Collected data entries:
• • • • • • •

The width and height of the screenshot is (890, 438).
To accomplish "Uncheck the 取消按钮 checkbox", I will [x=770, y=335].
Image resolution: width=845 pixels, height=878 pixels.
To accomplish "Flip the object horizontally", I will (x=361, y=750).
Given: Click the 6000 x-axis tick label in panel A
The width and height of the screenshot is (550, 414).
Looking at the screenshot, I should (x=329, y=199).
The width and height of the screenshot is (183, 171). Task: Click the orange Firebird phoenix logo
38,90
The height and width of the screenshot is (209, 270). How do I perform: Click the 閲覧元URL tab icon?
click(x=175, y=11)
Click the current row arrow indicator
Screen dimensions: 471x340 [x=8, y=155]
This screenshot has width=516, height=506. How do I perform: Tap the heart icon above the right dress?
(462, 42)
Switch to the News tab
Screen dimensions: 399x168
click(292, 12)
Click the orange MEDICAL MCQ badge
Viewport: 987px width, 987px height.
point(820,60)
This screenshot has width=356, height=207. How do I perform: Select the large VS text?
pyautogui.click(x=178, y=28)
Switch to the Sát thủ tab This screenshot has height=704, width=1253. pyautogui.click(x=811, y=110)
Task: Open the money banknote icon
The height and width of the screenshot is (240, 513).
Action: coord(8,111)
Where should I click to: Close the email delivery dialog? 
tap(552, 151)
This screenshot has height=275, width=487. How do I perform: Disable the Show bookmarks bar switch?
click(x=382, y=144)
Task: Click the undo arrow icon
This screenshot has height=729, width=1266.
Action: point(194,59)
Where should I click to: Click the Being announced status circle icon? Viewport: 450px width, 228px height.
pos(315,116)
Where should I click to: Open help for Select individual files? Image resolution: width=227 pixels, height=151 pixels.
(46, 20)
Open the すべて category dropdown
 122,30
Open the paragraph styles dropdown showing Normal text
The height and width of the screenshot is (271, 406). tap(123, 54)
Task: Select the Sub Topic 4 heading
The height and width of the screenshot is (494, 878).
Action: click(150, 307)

• • • • • • •

What is being asked: You are asked to copy all of the entries above exactly.

Completed exercise:
The width and height of the screenshot is (890, 438).
To accomplish "Uncheck the 取消按钮 checkbox", I will [x=770, y=335].
Image resolution: width=845 pixels, height=878 pixels.
To accomplish "Flip the object horizontally", I will (x=361, y=750).
Given: Click the 6000 x-axis tick label in panel A
The width and height of the screenshot is (550, 414).
Looking at the screenshot, I should (x=329, y=199).
The width and height of the screenshot is (183, 171). Task: Click the orange Firebird phoenix logo
38,90
The height and width of the screenshot is (209, 270). How do I perform: Click the 閲覧元URL tab icon?
click(x=175, y=11)
Click the current row arrow indicator
Screen dimensions: 471x340 [x=8, y=155]
This screenshot has width=516, height=506. How do I perform: Tap the heart icon above the right dress?
(462, 42)
Switch to the News tab
Screen dimensions: 399x168
click(292, 12)
Click the orange MEDICAL MCQ badge
Viewport: 987px width, 987px height.
point(820,60)
This screenshot has width=356, height=207. How do I perform: Select the large VS text?
pyautogui.click(x=178, y=28)
Switch to the Sát thủ tab This screenshot has height=704, width=1253. pyautogui.click(x=811, y=110)
Task: Open the money banknote icon
The height and width of the screenshot is (240, 513).
Action: coord(8,111)
Where should I click to: Close the email delivery dialog? 
tap(552, 151)
This screenshot has height=275, width=487. How do I perform: Disable the Show bookmarks bar switch?
click(x=382, y=144)
Task: Click the undo arrow icon
This screenshot has height=729, width=1266.
Action: point(194,59)
Where should I click to: Click the Being announced status circle icon? Viewport: 450px width, 228px height.
pos(315,116)
Where should I click to: Open help for Select individual files? Image resolution: width=227 pixels, height=151 pixels.
(46, 20)
Open the すべて category dropdown
 122,30
Open the paragraph styles dropdown showing Normal text
The height and width of the screenshot is (271, 406). tap(123, 54)
Task: Select the Sub Topic 4 heading
The height and width of the screenshot is (494, 878).
Action: click(150, 307)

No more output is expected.